Doping Versus Blood, Sweat And Tears: What Makes A Champion?
Charles McCain
Thomas Dayer


LAUSANNE - Inevitably, any question on the importance of science in sports brings up the topic of doping. “We tend to focus on the cheaters and not enough on clean athletes,” says Swiss judo champion Sergei Aschwanden, bronze medalist in Beijing. “What message do we want to send to young athletes? That doping is required to succeed as an athlete? This will kill the next generation.”

Gregoire Millet, Director of the Sport Sciences Institute at Lausanne University, believes that the new biological-based methods that employ genetic features have changed the calculus: “We’re no longer in a purely pharma-biological approach, which requires detecting the substance. We’re moving towards an approach where any anomaly triggers suspicion and calls for a more specific control."

The practice of keeping samples for eight years is a lingering threat for athletes. For Millet, genetic doping isn’t necessarily more effective: “We don’t really know to what extent it works. Pushing one component would probably break another, but an athlete is a whole.”

The role of psychology

That’s why other methods -- legal ones -- could be taking over. Sky, the cycling team who helped Bradley Wiggins win the Tour de France, is surrounded by scientists. “Science can help establish a strength profile,” says Millet. “It can help the athlete recover better and faster, like with cryotherapy, or training more efficiently by establishing the usefulness of altitude training or a specific diet. And in a few years, miniaturization will make it possible to put captors on athletes’ bodies and know how the body reacts during competitions.”

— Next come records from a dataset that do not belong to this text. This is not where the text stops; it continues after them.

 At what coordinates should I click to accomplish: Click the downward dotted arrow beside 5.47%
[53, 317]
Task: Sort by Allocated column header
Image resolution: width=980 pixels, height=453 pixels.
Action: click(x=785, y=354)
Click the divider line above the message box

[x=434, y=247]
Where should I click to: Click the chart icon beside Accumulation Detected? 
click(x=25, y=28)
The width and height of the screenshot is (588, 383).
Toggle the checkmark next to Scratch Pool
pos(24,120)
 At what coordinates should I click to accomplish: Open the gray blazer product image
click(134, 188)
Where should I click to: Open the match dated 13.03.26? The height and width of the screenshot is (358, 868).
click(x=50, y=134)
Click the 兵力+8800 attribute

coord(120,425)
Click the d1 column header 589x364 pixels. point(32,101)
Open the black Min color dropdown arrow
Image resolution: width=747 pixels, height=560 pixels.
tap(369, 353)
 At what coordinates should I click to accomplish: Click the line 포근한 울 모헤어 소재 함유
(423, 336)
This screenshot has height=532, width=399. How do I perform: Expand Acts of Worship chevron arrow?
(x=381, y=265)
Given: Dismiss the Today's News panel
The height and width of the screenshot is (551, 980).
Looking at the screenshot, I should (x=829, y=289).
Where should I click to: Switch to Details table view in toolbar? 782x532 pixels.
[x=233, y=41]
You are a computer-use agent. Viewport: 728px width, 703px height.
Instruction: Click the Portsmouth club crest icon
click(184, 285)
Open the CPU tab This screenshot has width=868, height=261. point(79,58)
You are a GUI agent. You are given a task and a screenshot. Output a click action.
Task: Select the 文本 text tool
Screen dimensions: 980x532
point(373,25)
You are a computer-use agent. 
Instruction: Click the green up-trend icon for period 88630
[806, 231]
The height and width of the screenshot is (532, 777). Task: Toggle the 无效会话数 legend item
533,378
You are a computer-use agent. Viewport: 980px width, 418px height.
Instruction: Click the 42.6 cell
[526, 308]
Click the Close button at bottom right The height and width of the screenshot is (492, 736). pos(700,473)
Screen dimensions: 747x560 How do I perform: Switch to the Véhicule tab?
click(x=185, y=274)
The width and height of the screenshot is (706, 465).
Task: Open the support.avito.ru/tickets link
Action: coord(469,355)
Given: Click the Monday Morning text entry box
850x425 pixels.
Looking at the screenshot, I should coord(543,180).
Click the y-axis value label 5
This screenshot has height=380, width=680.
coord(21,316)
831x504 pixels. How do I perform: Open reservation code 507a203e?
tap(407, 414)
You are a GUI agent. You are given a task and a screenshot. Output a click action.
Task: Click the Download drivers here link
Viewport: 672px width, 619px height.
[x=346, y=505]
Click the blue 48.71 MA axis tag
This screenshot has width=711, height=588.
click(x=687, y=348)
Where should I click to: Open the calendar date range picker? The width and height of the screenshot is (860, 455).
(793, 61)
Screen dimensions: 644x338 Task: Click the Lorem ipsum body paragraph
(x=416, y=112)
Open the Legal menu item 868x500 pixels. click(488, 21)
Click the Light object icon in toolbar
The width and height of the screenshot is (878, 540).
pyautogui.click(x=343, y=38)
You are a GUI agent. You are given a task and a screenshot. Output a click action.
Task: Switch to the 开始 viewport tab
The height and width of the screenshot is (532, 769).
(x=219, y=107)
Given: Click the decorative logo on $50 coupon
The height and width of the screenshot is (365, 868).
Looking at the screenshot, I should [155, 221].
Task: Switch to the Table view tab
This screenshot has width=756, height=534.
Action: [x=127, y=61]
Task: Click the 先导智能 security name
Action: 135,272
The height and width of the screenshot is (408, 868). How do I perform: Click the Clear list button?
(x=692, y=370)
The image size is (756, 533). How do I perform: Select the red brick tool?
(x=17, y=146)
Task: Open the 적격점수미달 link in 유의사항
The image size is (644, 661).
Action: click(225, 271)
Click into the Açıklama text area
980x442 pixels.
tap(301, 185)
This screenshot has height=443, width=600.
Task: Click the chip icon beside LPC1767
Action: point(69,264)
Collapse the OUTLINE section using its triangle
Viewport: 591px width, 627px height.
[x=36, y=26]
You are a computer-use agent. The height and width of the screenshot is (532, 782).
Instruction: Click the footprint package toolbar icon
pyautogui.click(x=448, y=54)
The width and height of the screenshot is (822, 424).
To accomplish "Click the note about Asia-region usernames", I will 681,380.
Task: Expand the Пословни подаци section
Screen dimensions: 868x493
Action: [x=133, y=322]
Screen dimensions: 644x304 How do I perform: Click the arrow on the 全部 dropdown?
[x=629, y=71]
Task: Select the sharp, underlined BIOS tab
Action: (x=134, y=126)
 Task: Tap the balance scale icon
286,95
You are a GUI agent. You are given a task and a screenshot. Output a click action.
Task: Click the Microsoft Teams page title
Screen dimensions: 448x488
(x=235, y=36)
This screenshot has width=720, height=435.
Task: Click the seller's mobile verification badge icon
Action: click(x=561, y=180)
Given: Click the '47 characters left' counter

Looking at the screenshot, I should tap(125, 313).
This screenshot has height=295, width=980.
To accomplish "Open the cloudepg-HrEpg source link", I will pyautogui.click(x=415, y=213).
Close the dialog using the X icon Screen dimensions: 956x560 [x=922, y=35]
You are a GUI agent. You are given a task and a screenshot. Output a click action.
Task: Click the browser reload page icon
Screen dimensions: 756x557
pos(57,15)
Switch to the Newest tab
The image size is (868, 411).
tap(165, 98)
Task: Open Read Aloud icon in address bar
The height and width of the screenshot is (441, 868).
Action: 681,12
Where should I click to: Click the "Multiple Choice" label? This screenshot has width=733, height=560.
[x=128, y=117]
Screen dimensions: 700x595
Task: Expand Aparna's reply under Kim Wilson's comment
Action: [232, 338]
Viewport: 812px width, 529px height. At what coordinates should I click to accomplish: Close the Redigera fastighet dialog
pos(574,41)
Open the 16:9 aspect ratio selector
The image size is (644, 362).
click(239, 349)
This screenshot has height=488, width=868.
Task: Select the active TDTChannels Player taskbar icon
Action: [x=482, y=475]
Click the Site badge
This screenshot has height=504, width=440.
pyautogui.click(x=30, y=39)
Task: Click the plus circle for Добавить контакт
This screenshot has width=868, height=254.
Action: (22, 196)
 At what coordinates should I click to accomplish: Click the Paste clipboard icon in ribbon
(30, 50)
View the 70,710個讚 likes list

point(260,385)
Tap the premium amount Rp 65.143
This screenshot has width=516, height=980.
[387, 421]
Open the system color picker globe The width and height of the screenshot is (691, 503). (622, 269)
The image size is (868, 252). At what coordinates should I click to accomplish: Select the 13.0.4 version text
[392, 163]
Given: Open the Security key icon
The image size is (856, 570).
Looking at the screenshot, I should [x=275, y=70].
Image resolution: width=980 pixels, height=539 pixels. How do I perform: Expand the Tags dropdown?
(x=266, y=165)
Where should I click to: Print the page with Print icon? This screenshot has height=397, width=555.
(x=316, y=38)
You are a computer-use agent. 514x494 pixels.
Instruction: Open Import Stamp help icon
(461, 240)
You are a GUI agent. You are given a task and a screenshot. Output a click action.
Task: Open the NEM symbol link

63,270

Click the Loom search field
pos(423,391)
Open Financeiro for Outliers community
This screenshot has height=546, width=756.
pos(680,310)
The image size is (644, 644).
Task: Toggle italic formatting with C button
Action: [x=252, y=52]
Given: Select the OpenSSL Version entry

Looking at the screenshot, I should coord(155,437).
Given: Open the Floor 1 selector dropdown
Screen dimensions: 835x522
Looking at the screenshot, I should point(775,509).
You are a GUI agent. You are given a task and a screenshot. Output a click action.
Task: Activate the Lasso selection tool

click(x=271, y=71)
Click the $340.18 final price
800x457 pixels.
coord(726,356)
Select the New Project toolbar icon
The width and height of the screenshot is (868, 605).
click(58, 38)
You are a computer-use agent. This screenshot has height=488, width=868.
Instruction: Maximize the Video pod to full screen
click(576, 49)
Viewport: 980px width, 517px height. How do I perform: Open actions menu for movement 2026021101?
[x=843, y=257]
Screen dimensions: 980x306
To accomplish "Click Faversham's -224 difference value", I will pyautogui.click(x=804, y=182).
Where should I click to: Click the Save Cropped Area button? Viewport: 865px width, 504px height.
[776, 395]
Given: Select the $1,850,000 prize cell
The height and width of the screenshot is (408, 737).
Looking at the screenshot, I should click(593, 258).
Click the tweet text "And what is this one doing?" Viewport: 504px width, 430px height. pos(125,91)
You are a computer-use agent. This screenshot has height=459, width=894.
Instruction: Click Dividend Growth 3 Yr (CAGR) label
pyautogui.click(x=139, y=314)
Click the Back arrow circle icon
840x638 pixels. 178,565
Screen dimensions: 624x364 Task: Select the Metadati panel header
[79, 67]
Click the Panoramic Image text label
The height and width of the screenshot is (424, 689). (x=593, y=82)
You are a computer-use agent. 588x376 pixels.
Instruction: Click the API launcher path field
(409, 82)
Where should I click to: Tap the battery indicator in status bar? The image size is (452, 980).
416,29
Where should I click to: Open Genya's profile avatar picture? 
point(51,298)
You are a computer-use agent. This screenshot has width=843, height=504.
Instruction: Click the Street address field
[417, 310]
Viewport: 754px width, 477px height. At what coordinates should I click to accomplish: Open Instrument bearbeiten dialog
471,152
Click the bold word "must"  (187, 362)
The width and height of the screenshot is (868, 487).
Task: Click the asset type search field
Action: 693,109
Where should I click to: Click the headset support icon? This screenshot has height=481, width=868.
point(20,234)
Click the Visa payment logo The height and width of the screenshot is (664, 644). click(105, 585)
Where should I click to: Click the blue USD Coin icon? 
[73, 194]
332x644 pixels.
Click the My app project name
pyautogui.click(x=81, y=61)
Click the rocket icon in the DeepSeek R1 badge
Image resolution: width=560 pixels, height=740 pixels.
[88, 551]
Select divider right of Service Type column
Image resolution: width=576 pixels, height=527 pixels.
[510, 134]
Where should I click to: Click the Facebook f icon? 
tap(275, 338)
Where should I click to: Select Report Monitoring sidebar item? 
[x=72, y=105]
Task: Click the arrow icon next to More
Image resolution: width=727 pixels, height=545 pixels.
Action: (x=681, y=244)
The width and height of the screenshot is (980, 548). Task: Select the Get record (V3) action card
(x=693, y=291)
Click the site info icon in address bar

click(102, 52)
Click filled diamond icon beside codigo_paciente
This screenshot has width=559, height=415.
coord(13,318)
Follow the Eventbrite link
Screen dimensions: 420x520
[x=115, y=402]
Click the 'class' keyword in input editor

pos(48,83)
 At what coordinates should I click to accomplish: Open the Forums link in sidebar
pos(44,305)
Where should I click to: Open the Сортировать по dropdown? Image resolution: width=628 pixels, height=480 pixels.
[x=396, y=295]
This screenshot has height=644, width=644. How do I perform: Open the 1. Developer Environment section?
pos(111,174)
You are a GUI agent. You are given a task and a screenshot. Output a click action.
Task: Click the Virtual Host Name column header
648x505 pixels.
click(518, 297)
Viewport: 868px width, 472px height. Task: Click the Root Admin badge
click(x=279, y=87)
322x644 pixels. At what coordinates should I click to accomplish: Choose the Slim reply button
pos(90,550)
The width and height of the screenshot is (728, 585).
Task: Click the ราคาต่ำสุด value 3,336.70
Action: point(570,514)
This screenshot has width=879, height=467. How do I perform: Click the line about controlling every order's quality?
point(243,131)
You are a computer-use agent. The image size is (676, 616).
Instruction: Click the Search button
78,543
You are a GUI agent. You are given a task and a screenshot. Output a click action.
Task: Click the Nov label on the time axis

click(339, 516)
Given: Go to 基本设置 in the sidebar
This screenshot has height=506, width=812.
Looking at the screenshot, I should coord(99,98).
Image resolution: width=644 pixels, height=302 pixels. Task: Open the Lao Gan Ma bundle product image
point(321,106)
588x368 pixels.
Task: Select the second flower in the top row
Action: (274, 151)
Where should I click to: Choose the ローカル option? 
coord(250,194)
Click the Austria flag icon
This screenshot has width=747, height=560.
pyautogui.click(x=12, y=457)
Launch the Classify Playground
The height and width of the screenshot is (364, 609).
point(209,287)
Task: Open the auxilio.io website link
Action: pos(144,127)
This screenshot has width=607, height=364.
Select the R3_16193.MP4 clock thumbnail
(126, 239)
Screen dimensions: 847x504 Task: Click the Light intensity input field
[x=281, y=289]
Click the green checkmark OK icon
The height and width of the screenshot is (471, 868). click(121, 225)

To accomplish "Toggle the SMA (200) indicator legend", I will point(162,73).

Still, all sports aren’t equal in the face of science. Aschwanden admits that in judo, the influence of technology on performance is very limited. For him, it’s all about mental strength -- although he admits that what in sports we simply call “experience” can indeed only arrive after a certain age. “Neuroscience tells us that it takes time -- years, up to 10,000 hours of training for pianists for example -- before changes can be observed,” says Michiel Van Elk of the Federal Polytechnic School of Lausanne.

Specific capabilities are developed according to different activities. Abasketball player will be more capable of determining the trajectory of the ball, a striker in soccer will perceive the goal wider than it actually is -- a bad scorer will conversely see it smaller.

Despite all the innovations, Van Elk doesn’t think science makes champions. “In theory, we could believe that science alone could determine, according to the qualities detected, toward which sport a young athlete should turn,” says Van Elk. “But it’s just theory.”

For Millet, training remains the most efficient way of improving performance, and a pill will never replace the maximum oxygen intake. “Science will never replace blood, sweat and tears,” he says. “Science can improve aspects of training, but training cannot be in itself purely scientific. Science, by definition, must be refutable and reproducible. Training is not.”